While it’s a classically entertaining genre, one of cinema’s first staples, horror films also have the great potential for sociological commentary. Romero’s Dead series, They Live, Invasion of the Body Snatchers and Rosemary’s Baby are all widely considered to be not-so-carefully disguised statements about very real issues. New to this tradition is Mattie Do’s Dearest Sister, a film that uses the supernatural to draw out themes of human corruption and greed. A stylish and well-acted work, it also benefits from a screenplay calibrated by Do to examine actual nightmares in its country of origin, Laos. Her story, put into screenplay form by her husband Christopher Larson, cuts deep – and there are several takeaways from its success.
KNOW YOUR MYTHOLOGY WELL
The ghosts in Dearest Sister don’t moan prophecies or thirst for blood. They spell out lottery numbers. Nok, the protagonist, encounters these spirits through her cousin Ana – a woman with a degenerate condition slowly taking away her sight. The further the condition advances, the more she encounters grotesque spirits that whisper lottery numbers into her ear. This is part of the film’s fascinating charm – it introduces a new concept into cinematic ghost lore. Lottery-prophesying phantoms are a part of Laos culture, and Do and Larson are first to bring it to the screen. These ghosts are visually consistent, always appearing as they looked the moment of death, and always whispering the numbers with bone-chilling apathy. The pre-death specters that predict a future tragedy also create a constant source of narrative surprise. Larson writes this mythology into an authentic political atmosphere, though; first and foremost, this is a film about personal conflicts.
…BUT YOUR CULTURE BETTER
Phantoms are scary, and Do’s in particular send chills down the spine, but her story is driven by the culture of her Laotian setting. Imperialism, classism and plain old fashioned greed take the focus of this script. When Nok discovers her cousin’s strange ability, she begins exploiting it – under the guise of assisting her. She finds a bizarre opportunity to rise above her rank, gain wealth that she’s been denied, and she goes after it. The life she chases is that of her cousin, Ana, but even Ana’s comfort had to be acquired through marriage to an imperialistic and dismissive European man. Classism is an immediate issue in Laos, as Do has discussed, and Larson uses it to bolster their fantastical storyline. The ghosts aren’t as frightening as the greed, originating from a culture rife with inequality.
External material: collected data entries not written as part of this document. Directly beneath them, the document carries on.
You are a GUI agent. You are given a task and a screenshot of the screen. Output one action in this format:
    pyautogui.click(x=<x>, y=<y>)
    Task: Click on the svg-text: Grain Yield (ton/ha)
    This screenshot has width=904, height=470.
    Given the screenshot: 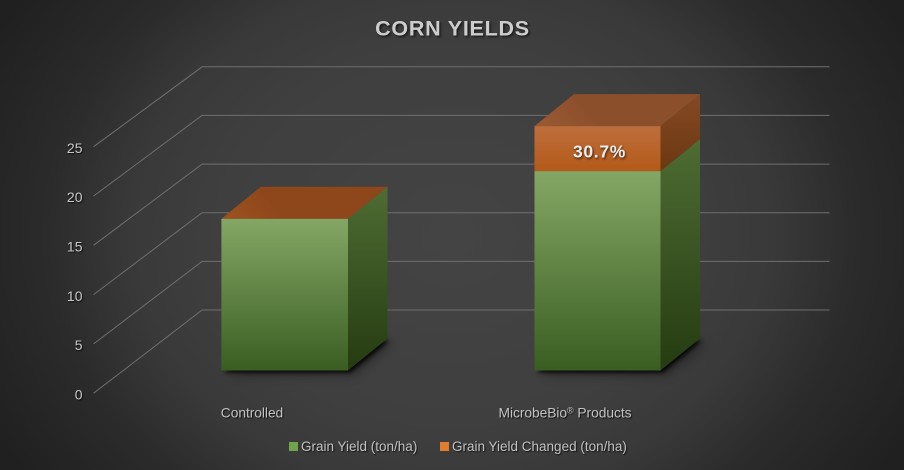 What is the action you would take?
    pyautogui.click(x=359, y=446)
    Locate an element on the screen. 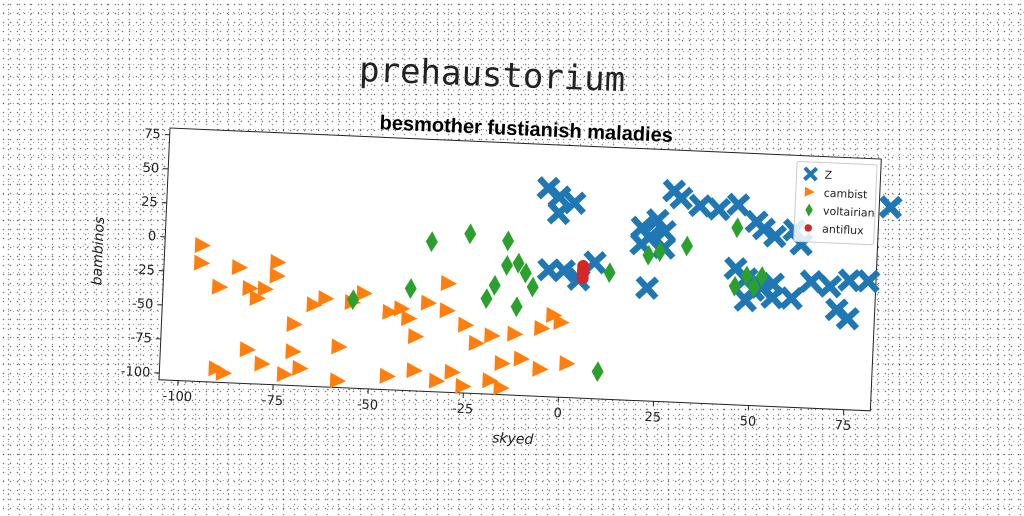  y-axis-label: bambinos is located at coordinates (98, 250).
CRAFT STORY AROUND PERSONALITY
Do’s film places its focus on politics and psychology, but also people. Each plot beat echoes a person’s desire and either feeds it or takes it away. Nok and Ana are at odds in both world and objective, one privileged in status but losing a fundamental sense, while the other has nothing except a caretaker’s power. Larson spins this tense, unsettling plot from the core of their conflict, at once very specific and dishearteningly universal. In the end, it’s these two living characters who create the nightmare, not the ghosts. For this reason it’s all the more frightening. Ghosts are fiction, but this type of jealousy is not – and it really can lead to violence.
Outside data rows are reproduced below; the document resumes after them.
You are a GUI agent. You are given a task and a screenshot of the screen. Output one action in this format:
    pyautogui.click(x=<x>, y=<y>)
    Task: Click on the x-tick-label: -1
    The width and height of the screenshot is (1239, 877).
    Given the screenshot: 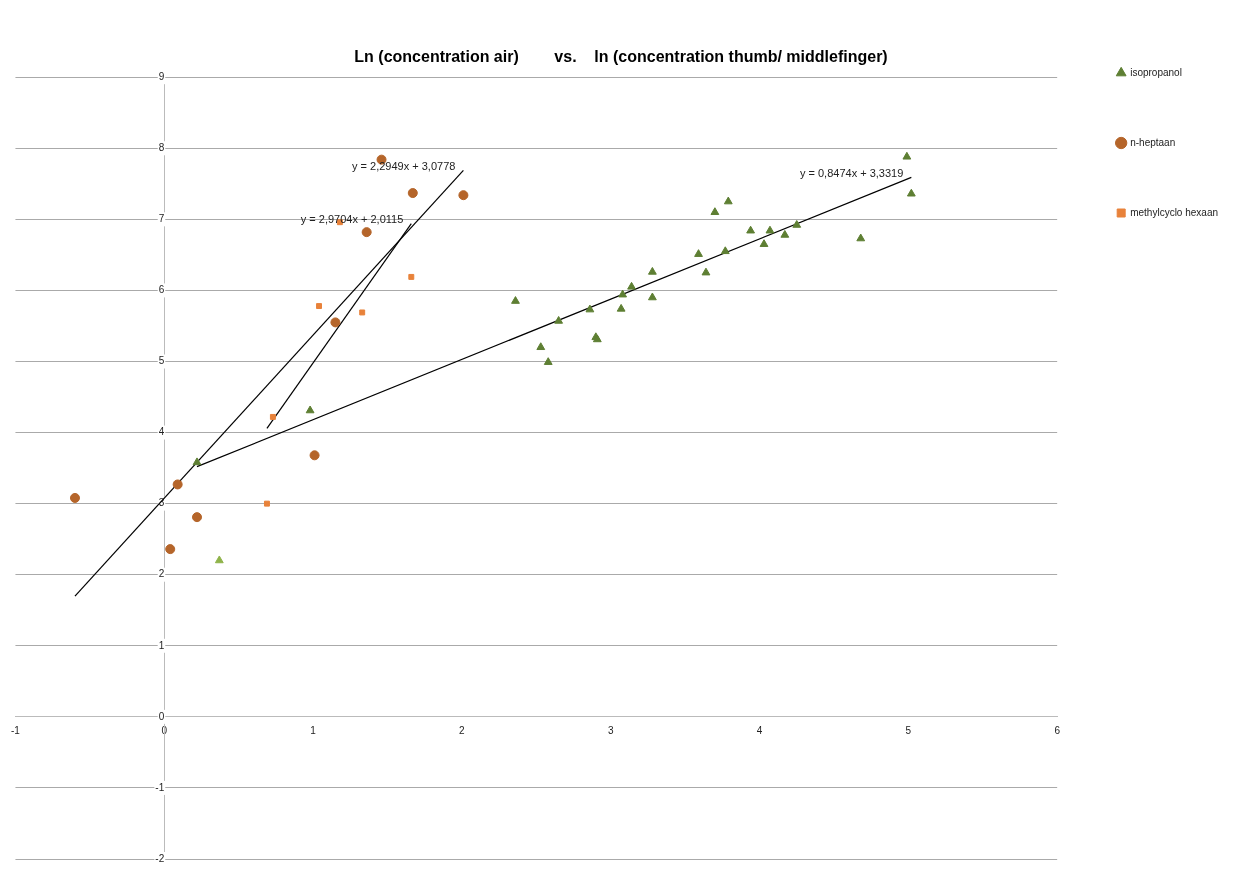 What is the action you would take?
    pyautogui.click(x=16, y=730)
MAKE YOUR OBJECTIVES TANGIBLE
While the politics and symbolism of Do’s film are complex, her characters are fighting for things that we can all recognize. Who hasn’t felt envy toward another for something they own, and you don’t? Or the battle between maintaining pride and survival – when one makes the other impossible? Nok longs for not only money, but importance; while Ana has fought to gain both and is losing her vision in tandem. It boils down to simple objectives, which an international audience can understand even when the cultural nuances slip past them. This is what gives Dearest Sister its lasting chill, and makes it one of last year’s best horror films – its grotesque qualities translate to emotions that we know, exaggerated by the presence of ghouls.
This Gothic creeper is currently streaming on Shudder. It’s one of the best horror films of last year, perhaps the decade – and introduces us to a major genre talent.